If we require a showing of prejudice as in Leary, we cannot evaluate the effect of an improper grant of peremptory challenges without invading the internal processes of a jury. We also should not disregard the advantages bestowed upon one side by having additional peremptory challenges granted to them. We previously modified Leary to the extent that prejudice need not be demonstrated when a trial court follows the guidelines set forth in Hunsaker. See Williams, 761 P.12d 833. We now expressly overrule Leary v. Kelly Pipe Co. to the extent it requires a showing of prejudice to reverse a jury verdict for an incorrect grant of peremptory challenges to one side.

King, 256 Mont. at 373-74, 846 P.2d at 1042.

¶31 We have recently followed the rule announced in King and reinforced its rationale in Bueling v. Swift, 1998 MT 112, 288 Mont. 472, 958 P.2d 694, and in Armstrong v. Gondeiro, 2000 MT 326, 303 Mont. 37, 15 P.3d 386. Therefore, Williams stands for the principle that when a district court erroneously denies a challenge for cause, it is the substantive equivalent of granting one side more peremptory challenges than the other which, as we held in King, is prejudicial as a matter of law.

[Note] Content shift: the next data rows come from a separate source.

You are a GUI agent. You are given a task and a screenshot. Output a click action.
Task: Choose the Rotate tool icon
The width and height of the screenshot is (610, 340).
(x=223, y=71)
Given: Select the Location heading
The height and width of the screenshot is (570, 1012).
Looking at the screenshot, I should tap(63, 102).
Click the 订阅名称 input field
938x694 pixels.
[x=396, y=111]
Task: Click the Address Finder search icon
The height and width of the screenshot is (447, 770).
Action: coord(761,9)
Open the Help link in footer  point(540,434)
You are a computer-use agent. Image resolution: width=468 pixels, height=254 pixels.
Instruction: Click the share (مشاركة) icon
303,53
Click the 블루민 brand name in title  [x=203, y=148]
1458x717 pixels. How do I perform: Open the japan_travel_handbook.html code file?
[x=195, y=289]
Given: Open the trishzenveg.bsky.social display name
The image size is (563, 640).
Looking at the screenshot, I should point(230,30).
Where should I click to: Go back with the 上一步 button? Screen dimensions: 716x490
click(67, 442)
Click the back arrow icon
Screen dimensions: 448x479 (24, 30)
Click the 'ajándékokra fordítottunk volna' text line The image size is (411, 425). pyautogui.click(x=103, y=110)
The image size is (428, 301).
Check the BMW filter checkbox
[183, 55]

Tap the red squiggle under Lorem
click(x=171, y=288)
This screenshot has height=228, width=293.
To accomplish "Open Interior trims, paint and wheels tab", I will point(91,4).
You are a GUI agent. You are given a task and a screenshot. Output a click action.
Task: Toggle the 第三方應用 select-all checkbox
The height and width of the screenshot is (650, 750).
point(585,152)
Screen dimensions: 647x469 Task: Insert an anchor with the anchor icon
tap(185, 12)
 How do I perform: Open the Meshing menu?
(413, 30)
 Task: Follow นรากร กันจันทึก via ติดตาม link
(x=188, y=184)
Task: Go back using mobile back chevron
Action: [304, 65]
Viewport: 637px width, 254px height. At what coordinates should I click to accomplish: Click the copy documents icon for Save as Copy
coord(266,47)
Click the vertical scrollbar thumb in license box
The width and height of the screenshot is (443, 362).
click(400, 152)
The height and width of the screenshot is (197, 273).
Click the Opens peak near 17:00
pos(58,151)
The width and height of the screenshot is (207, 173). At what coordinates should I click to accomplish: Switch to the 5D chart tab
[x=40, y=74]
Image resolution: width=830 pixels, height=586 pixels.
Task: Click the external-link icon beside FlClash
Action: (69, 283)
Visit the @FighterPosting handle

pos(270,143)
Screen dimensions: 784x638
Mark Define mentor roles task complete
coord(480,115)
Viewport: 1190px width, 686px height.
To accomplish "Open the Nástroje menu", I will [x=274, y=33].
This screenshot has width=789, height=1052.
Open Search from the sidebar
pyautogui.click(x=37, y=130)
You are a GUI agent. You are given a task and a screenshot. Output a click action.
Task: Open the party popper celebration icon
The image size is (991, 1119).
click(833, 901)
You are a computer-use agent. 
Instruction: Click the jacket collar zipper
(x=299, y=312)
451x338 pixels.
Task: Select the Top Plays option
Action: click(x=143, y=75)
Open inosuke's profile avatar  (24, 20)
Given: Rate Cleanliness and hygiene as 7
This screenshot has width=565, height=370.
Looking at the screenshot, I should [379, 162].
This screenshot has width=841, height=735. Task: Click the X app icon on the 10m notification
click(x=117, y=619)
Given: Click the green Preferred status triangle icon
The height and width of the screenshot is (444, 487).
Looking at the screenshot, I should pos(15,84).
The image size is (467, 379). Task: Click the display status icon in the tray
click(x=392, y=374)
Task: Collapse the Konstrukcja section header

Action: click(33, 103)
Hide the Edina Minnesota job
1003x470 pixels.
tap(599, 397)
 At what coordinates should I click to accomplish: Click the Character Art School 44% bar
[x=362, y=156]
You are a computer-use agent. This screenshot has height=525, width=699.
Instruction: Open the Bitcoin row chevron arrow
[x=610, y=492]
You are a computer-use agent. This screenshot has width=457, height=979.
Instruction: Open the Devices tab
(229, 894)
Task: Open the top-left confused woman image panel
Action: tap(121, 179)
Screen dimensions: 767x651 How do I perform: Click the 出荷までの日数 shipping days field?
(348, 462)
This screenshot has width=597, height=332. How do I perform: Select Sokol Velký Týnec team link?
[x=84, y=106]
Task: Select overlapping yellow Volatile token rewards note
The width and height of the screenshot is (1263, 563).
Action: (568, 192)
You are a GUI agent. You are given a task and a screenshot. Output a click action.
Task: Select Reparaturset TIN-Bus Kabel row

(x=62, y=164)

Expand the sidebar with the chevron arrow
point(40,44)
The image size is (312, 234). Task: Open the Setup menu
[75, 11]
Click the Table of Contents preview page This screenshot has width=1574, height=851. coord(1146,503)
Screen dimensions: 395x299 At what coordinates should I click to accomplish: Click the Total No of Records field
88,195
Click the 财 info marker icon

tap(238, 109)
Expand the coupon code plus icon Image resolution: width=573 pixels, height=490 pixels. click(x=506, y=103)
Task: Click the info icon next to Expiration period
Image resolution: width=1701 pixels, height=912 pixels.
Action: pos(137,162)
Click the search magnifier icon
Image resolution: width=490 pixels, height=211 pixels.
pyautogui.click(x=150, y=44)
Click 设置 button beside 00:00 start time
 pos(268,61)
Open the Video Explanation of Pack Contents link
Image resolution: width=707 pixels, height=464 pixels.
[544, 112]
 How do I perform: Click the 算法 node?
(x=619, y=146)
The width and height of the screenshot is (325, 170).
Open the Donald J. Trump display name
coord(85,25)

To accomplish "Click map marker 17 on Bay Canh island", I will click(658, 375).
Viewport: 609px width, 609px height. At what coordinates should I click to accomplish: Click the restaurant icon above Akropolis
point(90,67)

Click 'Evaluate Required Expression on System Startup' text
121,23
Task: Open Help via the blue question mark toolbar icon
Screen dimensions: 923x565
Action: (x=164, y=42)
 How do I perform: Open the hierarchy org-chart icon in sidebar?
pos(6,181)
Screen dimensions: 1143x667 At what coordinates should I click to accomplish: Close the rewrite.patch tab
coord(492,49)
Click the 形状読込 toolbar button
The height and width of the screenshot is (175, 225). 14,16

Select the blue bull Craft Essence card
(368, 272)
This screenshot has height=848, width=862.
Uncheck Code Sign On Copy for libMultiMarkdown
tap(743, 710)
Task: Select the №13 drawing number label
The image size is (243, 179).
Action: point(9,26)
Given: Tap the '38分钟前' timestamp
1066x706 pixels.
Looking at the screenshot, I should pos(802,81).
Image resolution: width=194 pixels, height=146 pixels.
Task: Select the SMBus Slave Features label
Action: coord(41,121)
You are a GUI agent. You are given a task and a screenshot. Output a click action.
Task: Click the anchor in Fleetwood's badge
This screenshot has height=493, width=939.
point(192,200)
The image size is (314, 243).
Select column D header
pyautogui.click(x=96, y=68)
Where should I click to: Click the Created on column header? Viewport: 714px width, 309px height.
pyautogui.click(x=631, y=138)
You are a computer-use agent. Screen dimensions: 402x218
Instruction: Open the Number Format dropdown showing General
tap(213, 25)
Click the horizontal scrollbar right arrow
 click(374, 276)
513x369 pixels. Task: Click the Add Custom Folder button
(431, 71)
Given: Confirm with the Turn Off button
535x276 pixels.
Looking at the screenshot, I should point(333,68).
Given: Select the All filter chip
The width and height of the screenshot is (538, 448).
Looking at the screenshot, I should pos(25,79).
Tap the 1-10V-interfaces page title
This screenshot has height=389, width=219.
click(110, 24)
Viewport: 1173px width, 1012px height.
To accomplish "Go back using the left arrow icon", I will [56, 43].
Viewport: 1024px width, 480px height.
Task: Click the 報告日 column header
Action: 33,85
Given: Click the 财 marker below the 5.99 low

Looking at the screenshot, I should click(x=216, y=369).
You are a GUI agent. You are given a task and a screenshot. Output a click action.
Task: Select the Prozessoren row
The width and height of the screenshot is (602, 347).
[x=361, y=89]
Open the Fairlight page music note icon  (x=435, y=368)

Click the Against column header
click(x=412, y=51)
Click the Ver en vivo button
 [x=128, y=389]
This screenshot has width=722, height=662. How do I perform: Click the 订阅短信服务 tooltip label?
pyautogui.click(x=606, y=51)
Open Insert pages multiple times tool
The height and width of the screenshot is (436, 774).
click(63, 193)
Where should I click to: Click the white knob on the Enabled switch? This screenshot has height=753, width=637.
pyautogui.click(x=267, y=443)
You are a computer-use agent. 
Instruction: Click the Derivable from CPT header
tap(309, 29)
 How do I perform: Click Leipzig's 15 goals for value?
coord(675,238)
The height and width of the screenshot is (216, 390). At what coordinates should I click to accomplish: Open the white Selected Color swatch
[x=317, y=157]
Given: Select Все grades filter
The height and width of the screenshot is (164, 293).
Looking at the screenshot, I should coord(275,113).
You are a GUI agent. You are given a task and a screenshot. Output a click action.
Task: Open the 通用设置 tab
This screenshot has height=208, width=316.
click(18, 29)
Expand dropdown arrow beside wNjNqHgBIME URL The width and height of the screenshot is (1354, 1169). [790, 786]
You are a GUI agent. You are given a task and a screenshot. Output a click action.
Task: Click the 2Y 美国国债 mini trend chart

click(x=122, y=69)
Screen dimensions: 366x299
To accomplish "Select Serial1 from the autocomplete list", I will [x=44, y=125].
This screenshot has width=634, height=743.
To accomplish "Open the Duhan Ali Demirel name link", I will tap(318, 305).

Because an erroneous ruling on a challenge for cause is presumed prejudicial as a matter of law, we reverse the District Court and remand for a new trial.

CHIEF JUSTICE GRAY, JUSTICES REGNIER, LEAPHART and NELSON concur.

In the past, the standard of review of a denial of a challenge to a juror for cause in civil cases has been “clearly erroneous” while “abuse of discretion” has been used in criminal cases. See Walden v. State (1991), 250 Mont. 132, 141-42, 818 P.2d 1190, 1196. However, the clearly erroneous standard is more appropriately applied to findings of fact. See Daines v. Knight (1995), 269 Mont. 320, 324, 888 P.2d 904, 906. Rulings on challenges for cause more typically invoke the District Court’s discretion.